Cyber testing will apparently continue using regular operational F-35 units, instead of test units at Edwards. The 2019 annual report from DoD’s director of Operational Test and Evaluation, Robert Behler, said that cybersecurity testing “continued to demonstrate that deficiencies and vulnerabilities identified during earlier testing periods have not been remedied. More testing is needed to assess cybersecurity of the latest ALIS 3.5 release and in the air vehicle itself.”
The ALIS is the long-troubled Autonomous Logistics Information System made by Lockheed Martin.
The annual testing report also says that “on-aircraft or appropriate hardware- and software-in-the-loop facilities are imperative to enable operationally representative air vehicle cyber testing.” Replacement parts on the aircraft are also open to question because, the report says, “testing of the JSF supply chain to date has not been adequate.

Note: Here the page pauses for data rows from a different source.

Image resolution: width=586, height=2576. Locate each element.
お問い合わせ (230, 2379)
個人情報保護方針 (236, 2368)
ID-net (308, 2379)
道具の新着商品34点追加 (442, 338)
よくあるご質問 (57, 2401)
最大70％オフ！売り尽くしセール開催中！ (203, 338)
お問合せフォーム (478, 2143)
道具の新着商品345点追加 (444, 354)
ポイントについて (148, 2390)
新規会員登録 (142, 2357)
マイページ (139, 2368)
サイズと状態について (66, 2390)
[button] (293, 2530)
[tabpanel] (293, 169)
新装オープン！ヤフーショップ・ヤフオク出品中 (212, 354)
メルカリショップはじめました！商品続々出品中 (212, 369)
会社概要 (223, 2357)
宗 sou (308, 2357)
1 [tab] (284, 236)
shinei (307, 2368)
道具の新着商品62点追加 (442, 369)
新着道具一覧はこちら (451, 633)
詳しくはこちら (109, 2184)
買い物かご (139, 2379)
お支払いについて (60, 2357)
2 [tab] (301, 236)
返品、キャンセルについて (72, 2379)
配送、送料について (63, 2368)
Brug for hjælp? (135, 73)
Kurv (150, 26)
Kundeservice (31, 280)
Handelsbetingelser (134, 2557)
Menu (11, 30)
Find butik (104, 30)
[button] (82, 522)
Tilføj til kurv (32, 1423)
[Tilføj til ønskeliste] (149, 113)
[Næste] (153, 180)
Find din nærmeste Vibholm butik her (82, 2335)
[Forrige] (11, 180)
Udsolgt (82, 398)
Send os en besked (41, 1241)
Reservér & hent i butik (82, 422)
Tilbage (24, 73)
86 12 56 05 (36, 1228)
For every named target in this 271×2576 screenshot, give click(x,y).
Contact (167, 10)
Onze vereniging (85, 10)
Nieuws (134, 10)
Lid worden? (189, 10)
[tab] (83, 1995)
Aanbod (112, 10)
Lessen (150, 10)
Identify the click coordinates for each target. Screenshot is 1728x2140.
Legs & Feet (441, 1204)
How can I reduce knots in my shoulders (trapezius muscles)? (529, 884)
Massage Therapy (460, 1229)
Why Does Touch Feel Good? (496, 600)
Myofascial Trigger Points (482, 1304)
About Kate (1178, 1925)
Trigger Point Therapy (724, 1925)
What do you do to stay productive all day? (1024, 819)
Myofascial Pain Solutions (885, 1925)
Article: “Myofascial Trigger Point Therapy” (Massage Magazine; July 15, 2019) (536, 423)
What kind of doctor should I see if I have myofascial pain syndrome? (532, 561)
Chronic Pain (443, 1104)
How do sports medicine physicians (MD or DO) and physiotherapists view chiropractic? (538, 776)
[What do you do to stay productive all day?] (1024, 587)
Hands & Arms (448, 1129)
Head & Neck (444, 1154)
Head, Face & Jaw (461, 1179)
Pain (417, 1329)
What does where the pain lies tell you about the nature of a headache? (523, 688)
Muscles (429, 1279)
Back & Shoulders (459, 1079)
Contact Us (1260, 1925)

Additional testing is needed to ensure the integrity of hardware components for initial production of air vehicles and ALIS components, plus resupply of replacement parts.”
It looks as if that testing will at least be disrupted for a bit as it moves from Edwards to operational units.
“The F-35 Test Enterprise is experiencing impacts across most major verification venues as various organizations respond to federal, state, and local COVID-19 restrictions. As of today, F-35 flight test organizations have ceased flight operations, but organizations that can continue verification activities via telework are continuing to do so. Additionally, select lab and ground test activities are ongoing, and aircraft limited maintenance activities are ongoing to maintain fleet readiness,” Brandi Schiff, Joint Program Office spokesman, said yesterday in an email.
The program is “taking steps now to ensure our teams can resume flight test activities after COVID-19 restrictions are removed.” she added. “Although certain developmental and fielding activities will likely experience delays, the F-35 teams continue to assess ways of furthering efforts while protecting and preserving our workforce’s health and safety.”
Meanwhile, we hear that Australia, the Netherlands and the United Kingdom, who want to stay at Edwards for their sovereign IOTE testing (the data which they gather is shared with the US) have not gotten an answer to whether they will remain there after roughly a year of requests. Our source says this is increasing friction with those allies and raising questions in their minds about the US commitment to a truly joint allied program. (Dumitru S.).